If you’re applying to college, there’s now a good chance your Facebook page could be a factor in admission decisions.

A record high of 40 percent of college admissions officers in the nation acknowledged their admissions staff visit applicants’ social media pages to learn more about them in a 2015 Kaplan survey — a 300 percent increase from 2008.

University spokesperson Rick Fitzgerald said it is the policy of the University’s office of admissions to not look at the social media posts of applicants. 

The 2015 survey that interviewed nearly 400 college admissions officers, however, found that overall colleges are looking at applicants’ social media more than ever.

Despite the increase of attention admissions officers pay to prospective students’ online profiles, the report found 89 percent of officers only “rarely” look, and usually do so after being “triggered” by something in their application.

Triggers can be both positive and negative: Positive triggers that prompted an admissions officer to probe an applicant’s social media included interesting talents or special awards, as well as for scholarship considerations, while negative triggers included disclosure of a criminal record or disciplinary action, as well as an anonymous tip about inappropriate behavior.

LSA freshman Susie Meaney said she did not feel as though her social media would have affected her college prospects last year.

“I’m also very conscious of what I post regardless, so I didn’t really feel like I had a lot to worry about,” Meaney said.

Engineering sophomore Matt Schafer, on the other hand, expressed his discomfort with the practice. Schafer said posts on social media profiles are not necessarily representative of the candidate.

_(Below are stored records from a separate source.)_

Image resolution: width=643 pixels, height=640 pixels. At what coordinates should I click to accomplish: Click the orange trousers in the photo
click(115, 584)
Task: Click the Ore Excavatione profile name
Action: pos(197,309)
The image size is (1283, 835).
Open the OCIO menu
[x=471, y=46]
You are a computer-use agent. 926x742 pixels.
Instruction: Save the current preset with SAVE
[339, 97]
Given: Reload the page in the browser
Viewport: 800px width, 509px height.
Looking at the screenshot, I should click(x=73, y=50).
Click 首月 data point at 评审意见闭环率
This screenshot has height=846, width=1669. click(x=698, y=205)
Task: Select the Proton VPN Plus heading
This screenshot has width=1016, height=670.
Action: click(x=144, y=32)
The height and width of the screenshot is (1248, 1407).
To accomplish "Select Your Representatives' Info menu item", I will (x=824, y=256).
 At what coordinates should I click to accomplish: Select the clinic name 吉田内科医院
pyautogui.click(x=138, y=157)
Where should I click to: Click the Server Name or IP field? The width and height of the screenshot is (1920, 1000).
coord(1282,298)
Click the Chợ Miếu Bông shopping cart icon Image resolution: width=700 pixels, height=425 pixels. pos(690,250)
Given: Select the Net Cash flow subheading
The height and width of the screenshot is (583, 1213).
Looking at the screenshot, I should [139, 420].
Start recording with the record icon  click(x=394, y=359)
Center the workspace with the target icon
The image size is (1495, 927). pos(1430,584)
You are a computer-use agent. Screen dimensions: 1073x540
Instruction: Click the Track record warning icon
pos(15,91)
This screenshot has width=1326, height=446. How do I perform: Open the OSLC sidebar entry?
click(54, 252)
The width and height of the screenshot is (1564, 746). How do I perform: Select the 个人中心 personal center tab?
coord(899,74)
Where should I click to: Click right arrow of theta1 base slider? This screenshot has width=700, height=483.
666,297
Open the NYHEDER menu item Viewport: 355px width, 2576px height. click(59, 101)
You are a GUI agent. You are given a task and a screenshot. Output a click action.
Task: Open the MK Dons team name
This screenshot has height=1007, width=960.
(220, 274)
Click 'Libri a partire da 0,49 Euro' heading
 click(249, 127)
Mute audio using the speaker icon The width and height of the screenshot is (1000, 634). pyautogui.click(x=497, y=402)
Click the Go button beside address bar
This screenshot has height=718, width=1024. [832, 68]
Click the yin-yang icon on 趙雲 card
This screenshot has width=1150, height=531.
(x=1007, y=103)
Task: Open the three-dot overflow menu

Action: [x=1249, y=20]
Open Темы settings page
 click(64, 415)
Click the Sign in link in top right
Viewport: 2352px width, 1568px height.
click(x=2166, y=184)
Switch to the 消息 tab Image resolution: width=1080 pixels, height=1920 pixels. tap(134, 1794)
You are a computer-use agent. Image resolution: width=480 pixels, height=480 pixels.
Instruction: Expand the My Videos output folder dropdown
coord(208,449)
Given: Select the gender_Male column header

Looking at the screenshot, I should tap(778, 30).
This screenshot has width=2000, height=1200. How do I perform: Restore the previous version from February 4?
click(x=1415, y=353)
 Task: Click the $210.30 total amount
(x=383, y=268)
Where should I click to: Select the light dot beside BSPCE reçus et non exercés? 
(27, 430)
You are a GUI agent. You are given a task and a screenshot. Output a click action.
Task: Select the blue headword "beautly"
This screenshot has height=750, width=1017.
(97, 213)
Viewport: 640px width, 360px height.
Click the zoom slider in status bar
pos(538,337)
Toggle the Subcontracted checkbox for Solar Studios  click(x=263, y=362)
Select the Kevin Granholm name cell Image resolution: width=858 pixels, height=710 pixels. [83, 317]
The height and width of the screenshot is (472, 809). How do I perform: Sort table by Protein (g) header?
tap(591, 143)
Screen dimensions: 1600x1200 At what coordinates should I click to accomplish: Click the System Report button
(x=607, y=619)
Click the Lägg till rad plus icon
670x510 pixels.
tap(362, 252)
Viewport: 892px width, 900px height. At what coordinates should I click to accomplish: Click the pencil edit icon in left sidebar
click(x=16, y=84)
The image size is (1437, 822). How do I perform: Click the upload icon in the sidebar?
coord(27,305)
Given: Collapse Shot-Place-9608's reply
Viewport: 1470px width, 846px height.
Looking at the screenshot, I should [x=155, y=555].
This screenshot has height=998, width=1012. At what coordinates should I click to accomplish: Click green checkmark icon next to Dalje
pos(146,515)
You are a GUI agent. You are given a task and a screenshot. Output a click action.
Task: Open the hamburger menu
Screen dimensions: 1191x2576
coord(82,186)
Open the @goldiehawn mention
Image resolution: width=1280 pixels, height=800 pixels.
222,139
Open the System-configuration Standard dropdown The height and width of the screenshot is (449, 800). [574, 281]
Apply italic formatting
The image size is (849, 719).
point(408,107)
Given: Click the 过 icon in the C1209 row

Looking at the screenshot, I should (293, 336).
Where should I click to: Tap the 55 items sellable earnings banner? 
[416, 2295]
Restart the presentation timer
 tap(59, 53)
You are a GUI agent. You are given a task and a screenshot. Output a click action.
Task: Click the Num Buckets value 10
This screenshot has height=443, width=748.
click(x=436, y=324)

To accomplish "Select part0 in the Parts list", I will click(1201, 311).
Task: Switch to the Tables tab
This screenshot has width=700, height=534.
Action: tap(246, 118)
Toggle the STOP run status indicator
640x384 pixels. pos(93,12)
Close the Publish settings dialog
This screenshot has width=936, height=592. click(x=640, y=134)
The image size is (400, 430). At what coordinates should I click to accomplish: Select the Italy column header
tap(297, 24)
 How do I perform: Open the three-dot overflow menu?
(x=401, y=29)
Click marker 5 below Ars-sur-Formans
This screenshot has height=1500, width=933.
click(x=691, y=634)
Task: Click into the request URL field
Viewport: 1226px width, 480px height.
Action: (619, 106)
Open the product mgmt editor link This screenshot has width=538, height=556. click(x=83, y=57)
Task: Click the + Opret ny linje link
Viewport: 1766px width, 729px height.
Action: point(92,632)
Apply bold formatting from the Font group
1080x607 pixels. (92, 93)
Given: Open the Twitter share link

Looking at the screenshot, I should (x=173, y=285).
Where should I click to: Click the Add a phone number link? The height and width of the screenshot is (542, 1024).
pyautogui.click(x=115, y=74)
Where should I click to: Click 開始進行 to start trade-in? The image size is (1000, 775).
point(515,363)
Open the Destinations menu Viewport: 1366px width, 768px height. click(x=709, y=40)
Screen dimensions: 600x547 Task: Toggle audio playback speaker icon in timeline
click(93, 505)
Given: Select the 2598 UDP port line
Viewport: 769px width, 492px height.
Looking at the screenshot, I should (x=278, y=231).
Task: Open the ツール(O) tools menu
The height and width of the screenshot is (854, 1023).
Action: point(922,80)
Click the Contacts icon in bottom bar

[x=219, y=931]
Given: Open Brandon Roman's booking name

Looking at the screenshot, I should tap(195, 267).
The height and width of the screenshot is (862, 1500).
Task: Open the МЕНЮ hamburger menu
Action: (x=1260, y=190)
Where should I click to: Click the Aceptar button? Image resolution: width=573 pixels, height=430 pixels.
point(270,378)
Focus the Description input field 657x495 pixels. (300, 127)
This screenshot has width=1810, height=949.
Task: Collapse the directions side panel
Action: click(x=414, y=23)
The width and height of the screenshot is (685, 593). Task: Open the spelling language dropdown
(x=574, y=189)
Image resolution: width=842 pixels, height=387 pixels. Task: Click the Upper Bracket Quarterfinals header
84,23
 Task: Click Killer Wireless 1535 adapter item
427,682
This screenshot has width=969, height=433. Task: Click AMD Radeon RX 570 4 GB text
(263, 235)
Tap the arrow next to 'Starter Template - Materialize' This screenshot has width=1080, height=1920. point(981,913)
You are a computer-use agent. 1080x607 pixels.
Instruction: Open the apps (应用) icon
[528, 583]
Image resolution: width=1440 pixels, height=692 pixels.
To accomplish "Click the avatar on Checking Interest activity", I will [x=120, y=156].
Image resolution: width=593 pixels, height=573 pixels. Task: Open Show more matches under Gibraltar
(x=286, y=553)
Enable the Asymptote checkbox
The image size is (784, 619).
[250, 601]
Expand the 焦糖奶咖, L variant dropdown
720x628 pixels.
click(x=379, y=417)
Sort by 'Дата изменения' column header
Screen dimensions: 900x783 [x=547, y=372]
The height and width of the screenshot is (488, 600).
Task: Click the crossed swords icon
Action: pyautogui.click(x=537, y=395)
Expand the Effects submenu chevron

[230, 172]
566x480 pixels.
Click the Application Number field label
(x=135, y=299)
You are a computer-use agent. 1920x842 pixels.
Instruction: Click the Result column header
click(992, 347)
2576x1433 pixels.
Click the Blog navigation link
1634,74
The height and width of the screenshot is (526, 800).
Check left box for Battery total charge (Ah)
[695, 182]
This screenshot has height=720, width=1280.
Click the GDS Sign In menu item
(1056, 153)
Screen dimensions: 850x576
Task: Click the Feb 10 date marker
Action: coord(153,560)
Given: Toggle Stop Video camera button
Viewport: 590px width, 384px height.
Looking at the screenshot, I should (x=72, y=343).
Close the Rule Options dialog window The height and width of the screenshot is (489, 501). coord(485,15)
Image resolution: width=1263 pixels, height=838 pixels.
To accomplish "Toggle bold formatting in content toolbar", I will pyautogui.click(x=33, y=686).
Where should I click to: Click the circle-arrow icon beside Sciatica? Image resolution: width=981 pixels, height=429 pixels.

“It’s a little unfair because someone might have just like, said something stupid, being silly on Twitter, on Facebook, and that would end up possibly not letting them into the college they really wanted to get into, when everything else, they had qualified for, or not getting a scholarship that they really needed,” Schafer said.

Meaney also said she feels this practice is unfair, as it disproportionately benefits high schoolers who were aware of an admissions officer’s likelihood of checking social media.

“Basically, if someone had maybe an older sibling or a cousin that had gone through something like that, then they were more conscious, but I think some people hadn’t heard from other people that, ‘Oh, colleges actually do look at your social media,’ and those people didn’t really care (what they posted),” Meaney said.

The survey also found that social media could both positively and negatively affect a prospective student’s application. Thirty-seven percent of admissions officers said an applicant’s social media had positively affected their view of the candidate, but an equal 37 percent said it had negatively affected their decision.

Positive findings included previously undisclosed community involvement or leadership roles, while negative findings included evidence of drug or alcohol use, criminal activity or otherwise inappropriate behavior.

The University admissions website states it values traits outside of an applicant’s test scores, such as “evidence of leadership, awards and service,” but does not refer to social media posts. 

“We look at each student as a whole package, a combination of talents, interests, passions, and skills,” the website states. “In this way, we can look beyond grades and test scores to recruit the most dynamic group of students possible.”

Engineering freshman Niko Sawan said using social media as a measure of judgment for admissions is justified since a serious candidate would already be wary of posting inappropriate content on social media.

“I don’t see a problem with them checking social media,” Sawan said. “If you’re really worried about your stuff on (social media), there’s so many ways to make yourself private, change your name, do all this stuff. So if you’re really serious about applying to college, I don’t think there’s any reason for you to have something that would make the difference between you getting into college or not.”

Despite the fact that some may be unaware that college admissions can look at applicants’ social media, Meaney said overall she feels it’s justified in verifying jobs and awards as well as allocating scholarships.

“I think that your social media pages are kind of like an extension of yourself and can kind of reveal more than you would put in an application,” Meaney said.

Schafer echoed Meaney’s sentiments, and said reviewing an applicant’s social media allows a college admissions officer to get a more holistic view of that applicant.

“I think it’s okay to a certain extent. It definitely does give admissions officers a different side to the person, so it’s not just what I’m trying to show you. When you’re doing an (application), you kind of put all the good qualities about you, not necessarily the bad ones, so social media might show some of the bad qualities,” Schafer said.

Update: This article has been updated to include comment from University spokesperson Rick Fitzgerald.